Page:Féval - Le Fils du diable - Tomes 3-4.djvu/331

Le texte de cette page a été corrigé et est conforme au fac-similé.

Sara se laissa tomber sur ses deux genoux ; la douleur sans bornes dominait en elle de nouveau la colère.

Elle appuya sa tête contre le matelas, et demeura comme abîmée dans son angoisse.

Il y avait un contraste bien étrange entre cette détresse désespérée et le luxueux éclat du costume de bal.

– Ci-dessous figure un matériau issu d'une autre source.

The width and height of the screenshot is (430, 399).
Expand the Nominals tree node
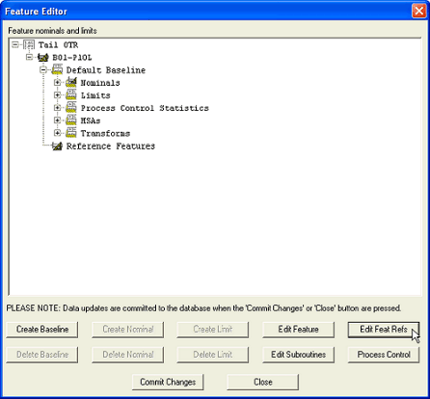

L’œil hésitait, blessé, entre cette toilette frivole, qui éveillait des idées de plaisir, et le désespoir de cette mère, agenouillée, qui sanglotait tout bas.

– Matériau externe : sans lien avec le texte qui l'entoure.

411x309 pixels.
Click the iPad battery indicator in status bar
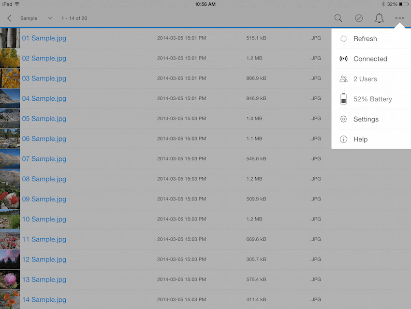(403, 4)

Il y avait quelque chose de plus poignant dans cette détresse que semblait railler la riante parure du bal…

La marchande n’osait plus ni parler ni bouger.

Sara se redressa soudain, parce qu’une toux creuse souleva la poitrine de l’enfant.

Elle resta muette, tandis que ses yeux disaient une épouvante navrée.

Puis tout à coup son regard s’alluma sous ses sourcils froncés violemment.

— Araby !… dit-elle encore, oh ! je le trouverai… mais ce n’est pas lui tout seul !… Et je crois que je vais la venger !

Ses lèvres se relevèrent ; cela ressemblait presque à un sourire.

— C’est lui qui n’a pas voulu ! reprit-elle, c’est lui qui m’a forcée de lui fermer les portes de ma maison !… sans lui, aurait-elle été jamais sous les ongles de ce monstre ?… Ah ! je ne croyais pas pouvoir le haïr davantage !

Elle tourna le dos au lit et se dirigea vers sa chambre à coucher.

— Venez, ma bonne, dit-elle d’une voix qui ne tremblait plus ; je suis en retard… Achevez ma toilette.

Batailleur croyait rêver. Ce calme, brusquement revenu après l’effrayante colère, achevait de l’abasourdir.

. . . . . . . . . . . . . . . . . . . . . . . . .

Il ne manquait plus rien à la toilette de Sara ; elle jeta un dernier regard à son miroir et trouva la force de sourire.

Ses traits ne gardaient aucune trace de sa récente agonie ; elle portait la tête haute et l’aigrette de diamants qui ornait sa coiffure orientale mettait d’éblouissants reflets dans sa prunelle.